The case was defended by Peter Lyons, afterward president of the Virginia Supreme Court, and opposed by Patrick Henry. He denounced the interference of the King in setting aside the colony's law as treason to the people of Virginia. Maury won the lawsuit but the jury awarded him only one penny in damages. He continued to have the esteem of the people of Virginia. Afterward Maury wrote a letter discussing the case, which became known as "The Parson's Opinion of 'The Parson's Cause'".
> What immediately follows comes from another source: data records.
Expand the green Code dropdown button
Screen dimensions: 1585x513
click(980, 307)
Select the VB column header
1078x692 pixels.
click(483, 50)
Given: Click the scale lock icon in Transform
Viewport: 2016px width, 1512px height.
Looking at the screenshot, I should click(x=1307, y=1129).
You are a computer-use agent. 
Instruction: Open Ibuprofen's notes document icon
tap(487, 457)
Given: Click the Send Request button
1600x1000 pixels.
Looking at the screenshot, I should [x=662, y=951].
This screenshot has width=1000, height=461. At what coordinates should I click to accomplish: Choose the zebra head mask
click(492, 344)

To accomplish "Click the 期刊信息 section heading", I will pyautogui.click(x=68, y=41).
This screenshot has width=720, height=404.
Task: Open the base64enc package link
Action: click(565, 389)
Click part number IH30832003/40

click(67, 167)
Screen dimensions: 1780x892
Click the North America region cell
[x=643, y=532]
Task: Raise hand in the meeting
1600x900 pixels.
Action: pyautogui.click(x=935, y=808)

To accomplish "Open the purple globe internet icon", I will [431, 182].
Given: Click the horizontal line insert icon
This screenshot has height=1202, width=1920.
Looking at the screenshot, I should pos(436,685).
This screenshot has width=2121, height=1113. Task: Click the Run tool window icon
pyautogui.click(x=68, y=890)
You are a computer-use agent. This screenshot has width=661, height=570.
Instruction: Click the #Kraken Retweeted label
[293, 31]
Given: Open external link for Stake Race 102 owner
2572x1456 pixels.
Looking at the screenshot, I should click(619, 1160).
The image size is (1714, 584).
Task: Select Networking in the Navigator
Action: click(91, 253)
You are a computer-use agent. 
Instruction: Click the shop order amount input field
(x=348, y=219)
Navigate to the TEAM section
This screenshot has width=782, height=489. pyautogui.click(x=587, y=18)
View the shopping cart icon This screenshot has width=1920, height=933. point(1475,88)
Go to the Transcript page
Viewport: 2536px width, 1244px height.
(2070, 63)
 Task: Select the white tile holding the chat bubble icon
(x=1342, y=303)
Rev. James Maury and Patrick Henry had no animosity as a result of the case. Later Martha Henry, the attorney's eldest daughter, married John Fontaine, a near relation of Rev. James Maury, and whose ancestor was Rev. Peter Fontaine. They had the common ancestor of John de la Fontaine. (John Fontaine (6 Aug 1750, Hanover Co., Va; d. 14 Apr 1792, Henry Co., Va.) married Martha Henry 1774, Hanover Co., Va. (b. Jun 1755, Hanover Co., Va; d. 1818, Charlotte Co., Va.) They managed the Henry plantation of Leatherwood after her father was elected a second time as governor of Virginia.
issue:

1. Martha Henry Fontaine b. 4 Jul 1781; d. 12 Sep 1845, Ponotoc, MS.
2. William Winston Fontaine b. 25 Nov 1786, Henry Co., VA; d. Nov 1816.
3. Patrick Henry Fontaine
4. Charles B. Fontaine
5. John J. Fontaine b. 1788; d. 3 Jan 1852.

==Descendants==
Maury's eldest son, James Maury (1746–1840), was appointed as the United States' first overseas consul. Thomas Jefferson petitioned then US President George Washington for his appointment. Maury became America's first consul to Liverpool, England, a position which he held from 1790 to 1829. He resigned due to Jacksonian politics.

During this overseas appointment, both he and his nephew Matthew Fontaine Maury (born in 1806) had opportunities to discuss and study the natural philosophy lectures (mainly physics) of Thomas Young, published in 1807. "Consul" James Maury's portrait still hangs in Liverpool Town Hall.